▶ Input
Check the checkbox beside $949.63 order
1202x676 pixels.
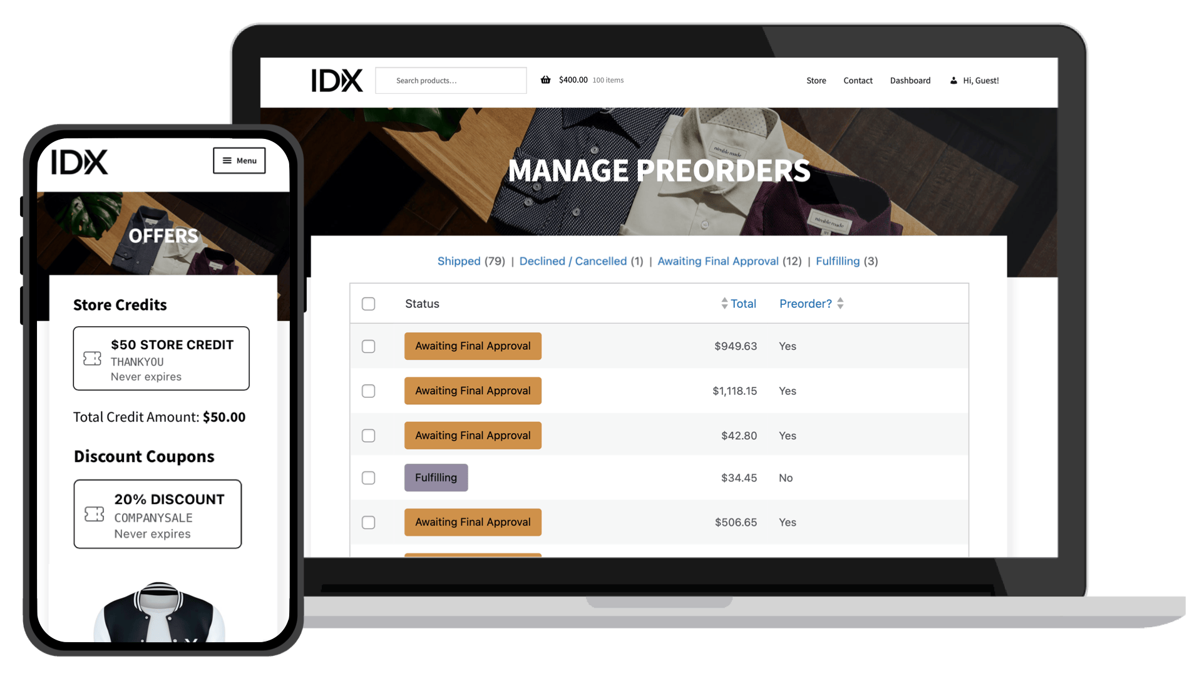(369, 346)
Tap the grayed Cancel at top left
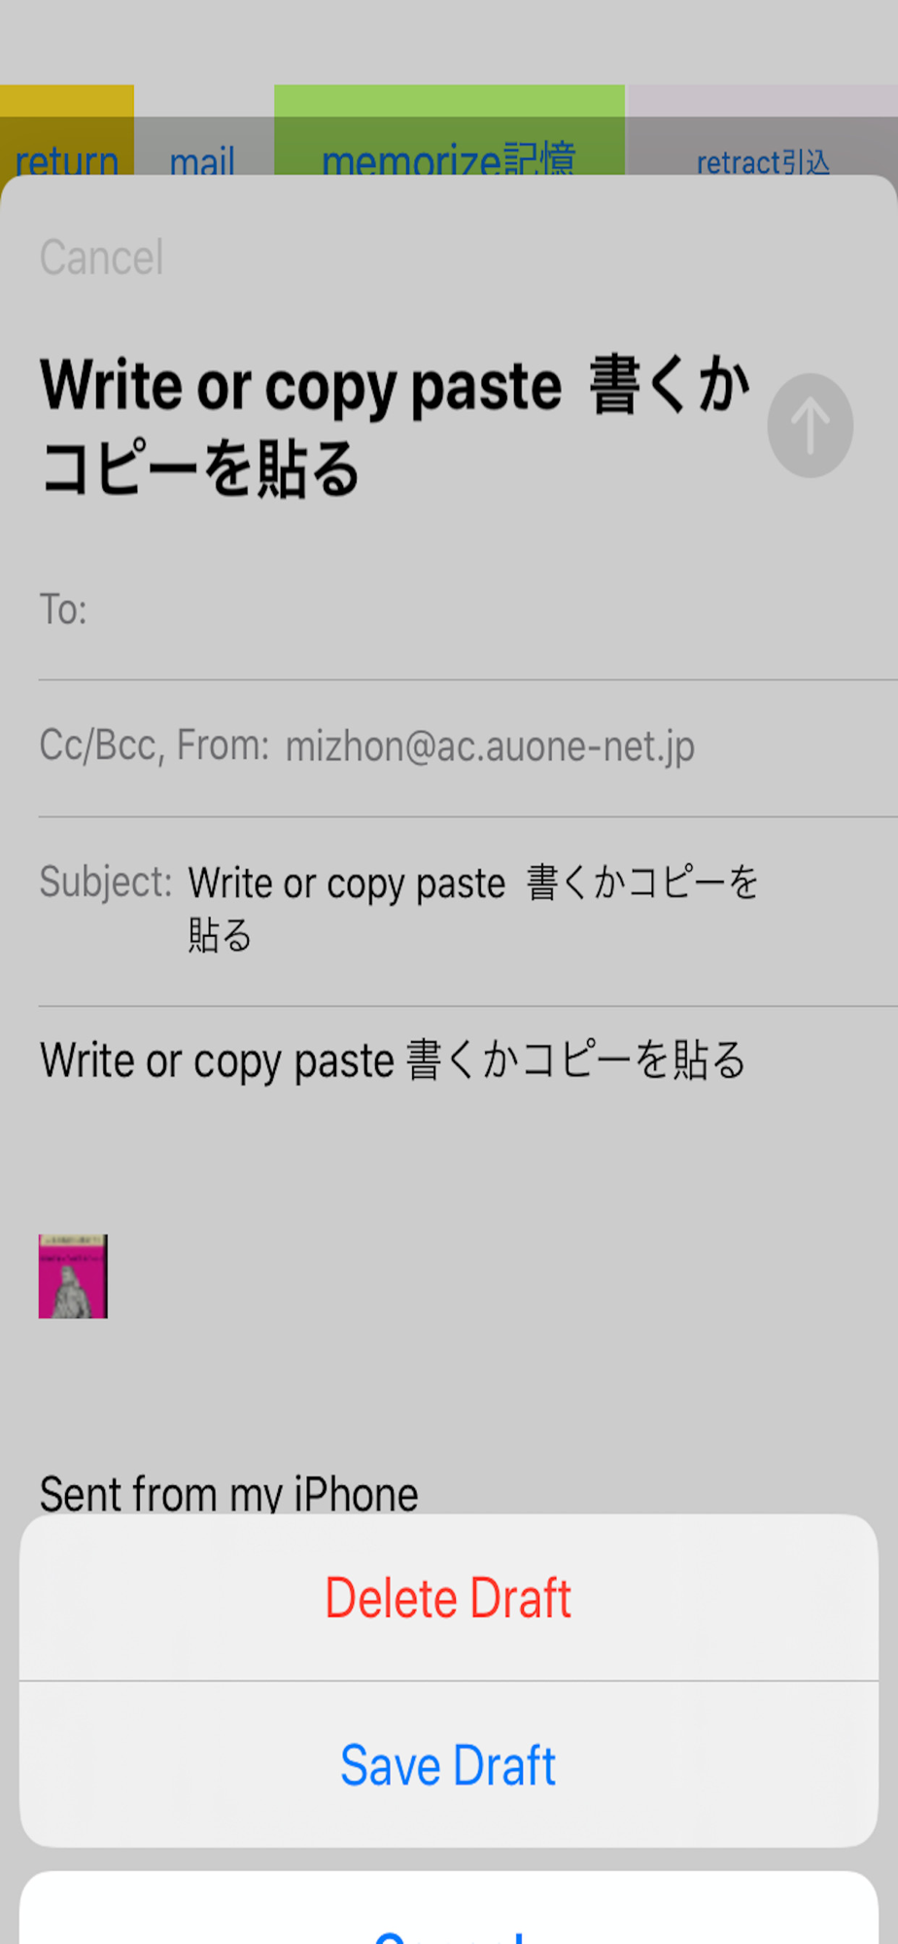The image size is (898, 1944). click(101, 258)
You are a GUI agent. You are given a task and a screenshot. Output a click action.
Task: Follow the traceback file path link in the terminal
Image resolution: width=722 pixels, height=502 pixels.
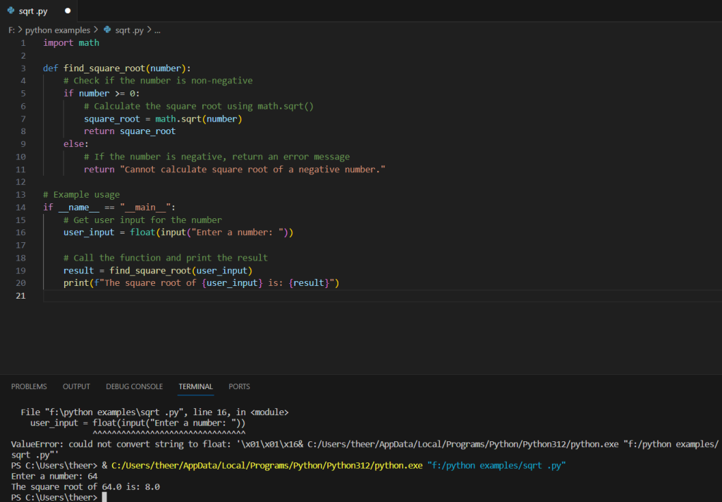point(111,412)
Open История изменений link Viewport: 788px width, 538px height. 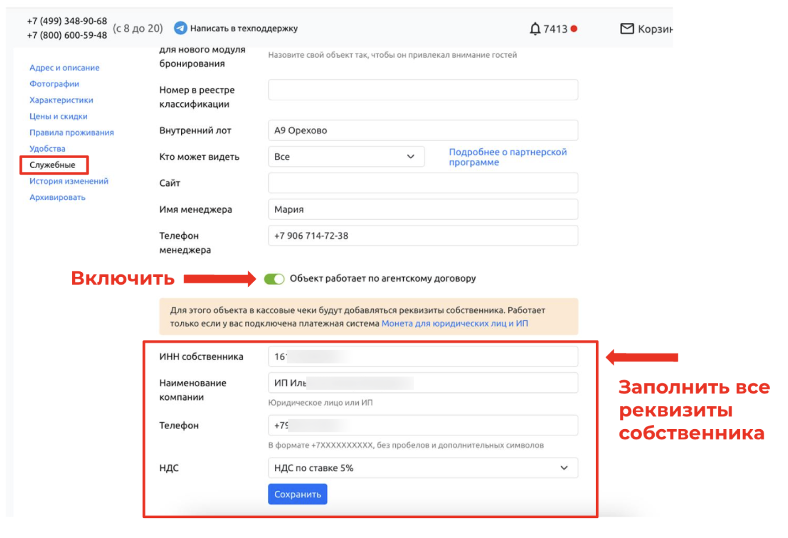point(69,181)
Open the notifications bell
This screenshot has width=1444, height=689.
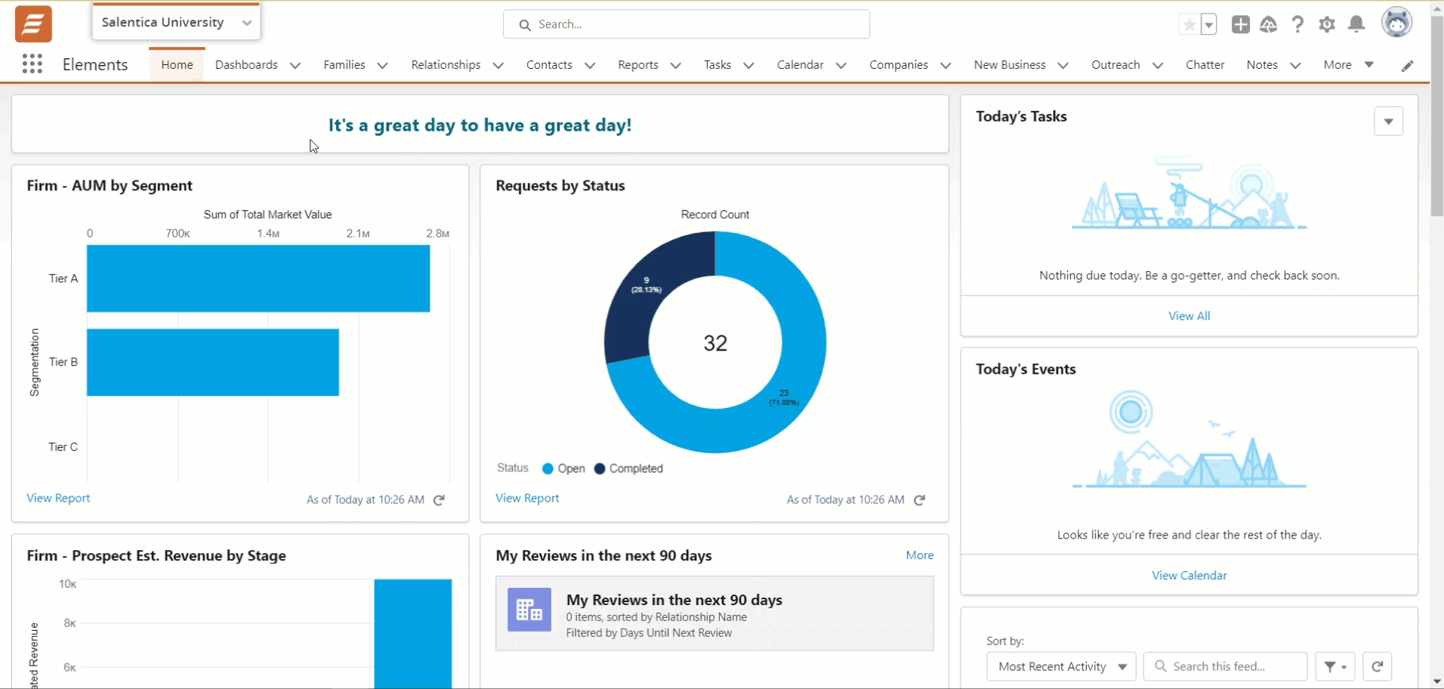tap(1356, 25)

▶ Work to be completed
Leave the pictures out, and restate exactly the lines from the start of the records through the one that contains "You are a GUI".

▶ Exercise answer
Check the checkbox beside $949.63 order
1202x676 pixels.
(369, 346)
Tap the grayed Cancel at top left
The image size is (898, 1944). click(101, 258)
You are a GUI agent. You are given a task and a screenshot. Output a click action.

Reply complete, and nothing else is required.